Religion and partisan attacks

In pamphlets published during the 1908 campaign, W.A. Cuddy, a Protestant minister, insisted that “the religion of Jesus Christ” was “at stake in the coming election.”

In the same pamphlet, which was reported on in local and national publications, Cuddy further suggested that the United States “insults God by electing Taft.”

Taft’s specific beliefs mattered little. Perceived religious difference was enough to prompt partisan attacks. Roosevelt lamented this fact, noting, “it is claimed almost universally that religion should not enter into politics, yet there is no denying that it does.”

Pronounced as these attacks were, they did not cost Taft the election. With the help of religious Republicans who defended his faith convictions, Taft defeated William Jennings Bryan, his Democratic opponent, by a comfortable margin.

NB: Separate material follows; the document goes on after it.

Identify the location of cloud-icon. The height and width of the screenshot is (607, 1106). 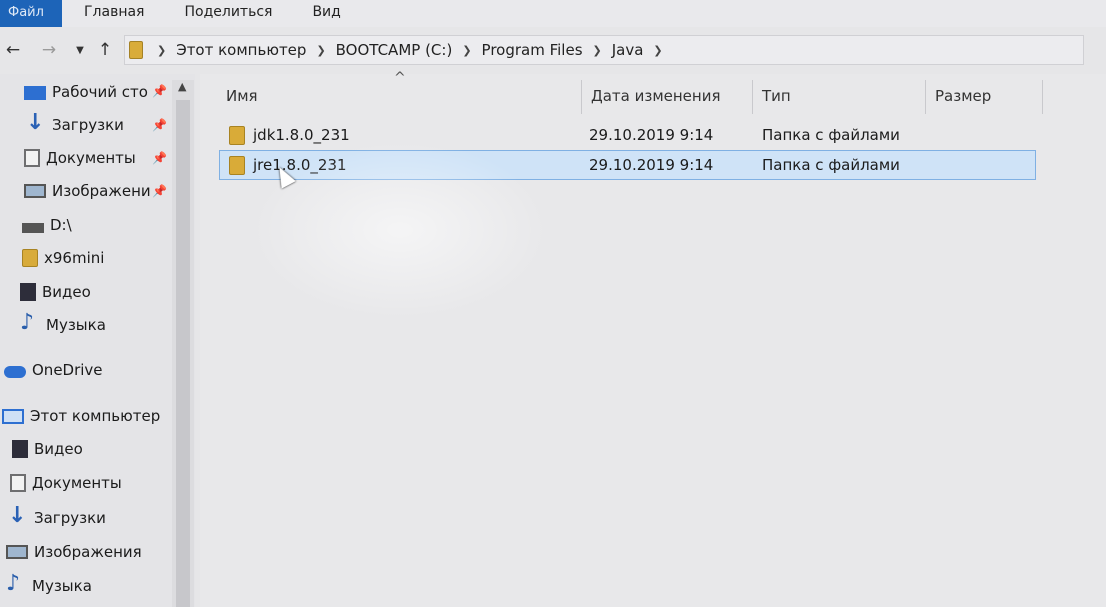
(15, 372).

Roosevelt’s prescient warning

Late in 1908, after the election, President Roosevelt published a letter in newspapers nationwide responding to the attacks made on Taft. Though he had long defended religious freedom and diversity, Roosevelt justified not speaking out during the campaign.

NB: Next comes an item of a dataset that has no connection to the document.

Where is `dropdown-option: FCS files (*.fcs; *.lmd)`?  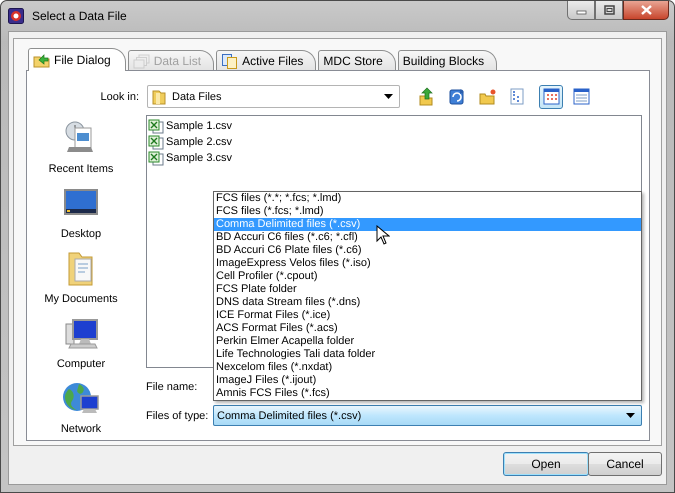 dropdown-option: FCS files (*.fcs; *.lmd) is located at coordinates (428, 212).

As he noted, he considered it “an outrage even to agitate such a question as a man’s religious convictions for the purpose of influencing a political election.”

Yet Roosevelt had come to recognize the need to respond. In doing so, he offered two critical assessments.

First, he denounced discussions of a candidate’s religious views as an invasion of privacy. According to Roosevelt, Taft’s beliefs were “his own private concern … between him and his Maker.” Opening a candidate’s religion to public debate, he wrote, was a rejection of “the first principles of our government, which guarantee complete religious liberty and the right to each man to act in religious affairs as his own conscience dictates.”

Beyond this appeal to religious liberty, Roosevelt offered a dire warning about the effect of these attacks on civic life. He feared that “discrimination against the holder of one faith means retaliatory discrimination against men of other faiths.” Attacks on a candidate’s religion would only inspire more such attacks.

Roosevelt’s greatest fear was that this cycle of attack would poison civic life. Once attacks on a candidate’s beliefs became a normal part of campaigning, he warned, “there is absolutely no limit at which you can legitimately stop.”

In this election campaign, Joe Biden has been the victim of political attacks marked by vague questions of his own faith and suggestions that his policies would hurt Christians. While such rhetoric could be seen as meaningless, it could also have real consequences. As Theodore Roosevelt recognized over a century ago, it could poison the political discourse.